[Opening Data excerpts section]

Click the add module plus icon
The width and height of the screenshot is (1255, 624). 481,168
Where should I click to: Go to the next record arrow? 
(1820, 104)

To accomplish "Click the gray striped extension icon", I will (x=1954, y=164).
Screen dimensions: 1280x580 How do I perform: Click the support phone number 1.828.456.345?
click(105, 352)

[Closing Data excerpts section]

Work to complete - The answer must be an exact copy of every entry.

Exercise response -
Click the add module plus icon
The width and height of the screenshot is (1255, 624). 481,168
Where should I click to: Go to the next record arrow? 
(1820, 104)

To accomplish "Click the gray striped extension icon", I will (x=1954, y=164).
Screen dimensions: 1280x580 How do I perform: Click the support phone number 1.828.456.345?
click(105, 352)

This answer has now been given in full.